On 03/07/2017 2:29 AM, Trevor Cordes wrote:
On 2017-07-03 Adam Thompson wrote:
Sorry, I have to agree with them. Your use case is... pretty much obsolete, at least in my opinion.
Getting philosophical: one of the virtues of *NIX I always extol to outsiders and insiders alike is how *NIX always builds on the past, and rarely (until recently) destroys it. This was its strength. It didn't break %#!@. It didn't revamp itself into something new we hate every 5 years (ehem, Micro$oft). It just kept adding features.
I would say that was true from when I started on *NIX in 1992 through to about 2010. During that heyday, almost nothing I cared about or used ever broke.

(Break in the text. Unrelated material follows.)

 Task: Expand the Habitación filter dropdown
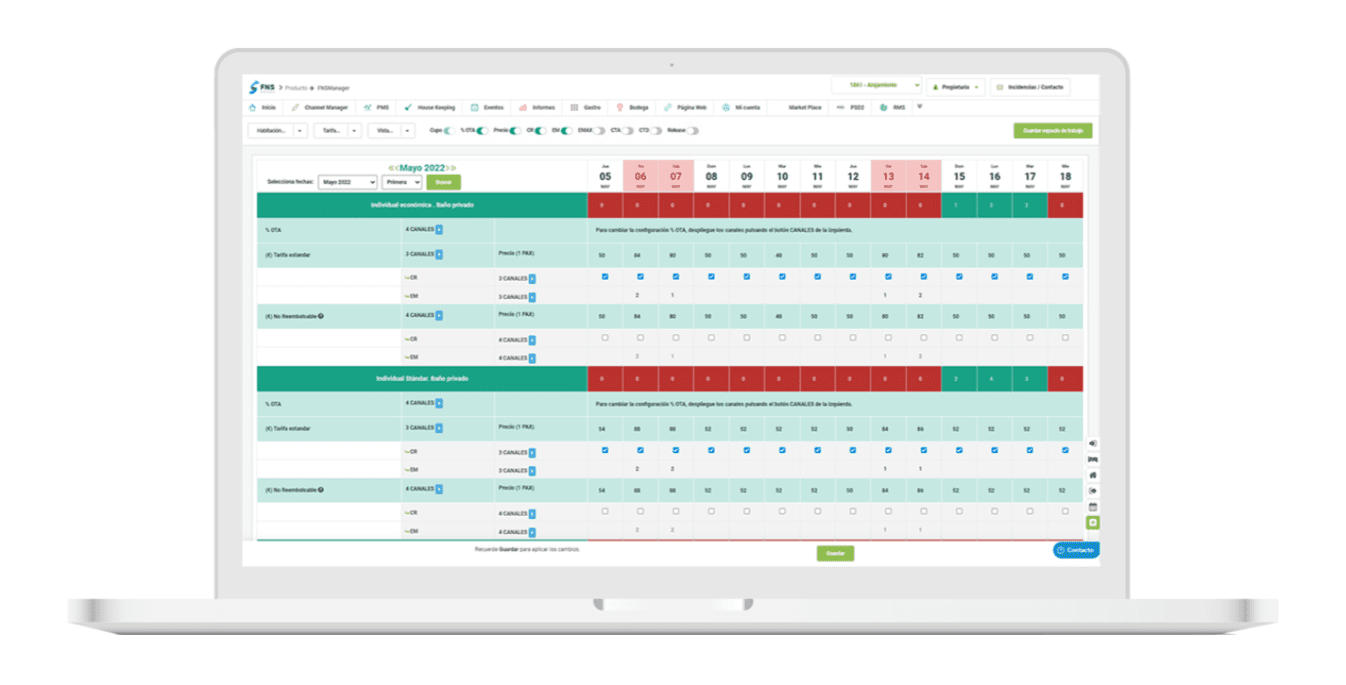point(277,130)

Ah, but that was just after the Great UNIX Standards Wars of the '80's... In the early years of UNIX, things were a bit more fluid and new versions did introduce incompatibilities. (And the original creators of UNIX moved on to other, rather different and incompatible OS projects, like Plan 9.)
What the competing standards did accomplish is (at least for a while) an awareness of the importance of software portability and trying to nail down a minimal set of compatibility standards (like POSIX, at least, if you didn't want to commit to either a SYSV- or BSD-compatible system).

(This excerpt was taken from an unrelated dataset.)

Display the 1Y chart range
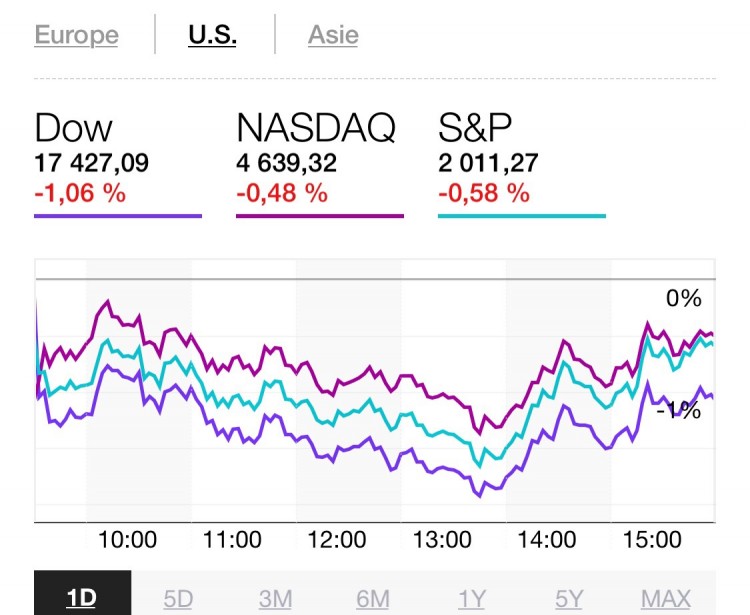 click(x=470, y=598)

Then Linux came along, and (at least in the early years) took the attitude that features from any of the various UNIX flavours that were useful were all up for grabs, and they took the best and left the rest. (Or, arguably, the other way around, especially if you're a hard-core BSD fan.) As long as a lot of the Linux developers had one foot in another camp, it kept things in the API's _reasonably_ compatible with other UNIX flavours.
But that was in the past...
Since then it's changed drastically. I used to look forward to the new RH (later Fedora) version release, now I dread every latest Fedora, because I know it will break 2-4 things that will cost me 2-4 days (or more, sometimes weeks) debugging or working around.

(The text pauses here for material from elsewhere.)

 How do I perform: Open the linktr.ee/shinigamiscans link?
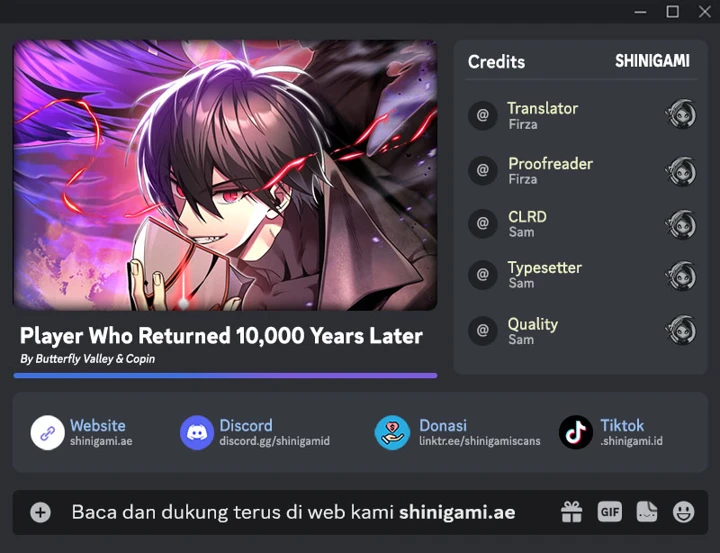point(479,441)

Somewhere along the way the dev mindset changed from respecting the past to actively destroying it for destruction's sake. In 1992 I respected what the guys in 1970 did, so why can't the 2017 devs respect what we did in 1995?
If you change this aspect of *NIX, then you knock down one of its key pillars. It becomes another Windows where you throw away your mastery and tools every 5-10 years; never really getting ahead, just keeping up.
I think a lot of the Linux development lost its way years ago, when they focused far too much on the Desktop (in a vain bid for "world domination") and ignored the more established server market which had been their bread and butter. The longer they do that, the more they'll continue to alienate the server market, who'll move to other platforms (like *BSD). And in the end, they're not going to win the desktop market, but will always be trying to catch up to the big boys.
real world example of https://xkcd.com/1172/ from my perspective.
Ha, well, not quite... wall and write and utmp are documented things that are supposed to work as intended (and have for, 40 years?). But good cartoon anyhow :-)
As far as write(1) and other chat systems go, this is perhaps more to the point...
As a very early user of write(1), I had already grown to hate it long ago, for social/usage reasons more than technical issues, so I don't particularly care if it goes. And it can take the rest of the proprietary chat systems along with it! (Never had much use for any of them, and hate the fact that they're all busy reinventing the same broken wheel in their own incompatible way, rather than working toward a unifying standard that is actually useful.)
Call me old-fashioned, but gimme an IMAP/SMTP-based e-mail client over the above, any day! Even the very limited (and limiting) iOS Mail app is more versatile and useful than any chat app I've ever had to struggle with.
Anyway, I don't have a neat solution wrapped up for you, sorry. I finally gave up on Linux as a desktop last year, and I was using gnome terminal to the bitter end (and not caring whether it wrote to
Shame, as I think Linux as a desktop is finally "here". When I can convert my wife, mom and dad to Linux without any pushback or non-stop support calls, you know Linux has arrived. In fact, I deal with far less "support" with them on Linux than I ever did with Windows! And I can fix it all with ssh instead of vnc. (A funny aside: I tried some on stock Fedora GNOME 3/shell and they couldn't figure anything out; but switching to XFCE solved that problem. Heck, I can barely figure out GNOME 3, so I'm not sure who their target market is.)
See my desktop/world-domination rant above. :)
Besides, Gnome 3 is to GUI's as "newspeak" is to language. (Read "1984" if you haven't already.)
Personally, I can't see how anyone could use Windows for serious multitasking desktop work these days... but that's a whole other discussion.
As far as using Windows, I'm going to stick with Win7 for as long as I can. Really don't like what they've done with the GUI in a lame attempt at being more tablet-friendly. Not particularly fond of the macOS development direction either, but it's not quite as ugly and broken as Windows 10.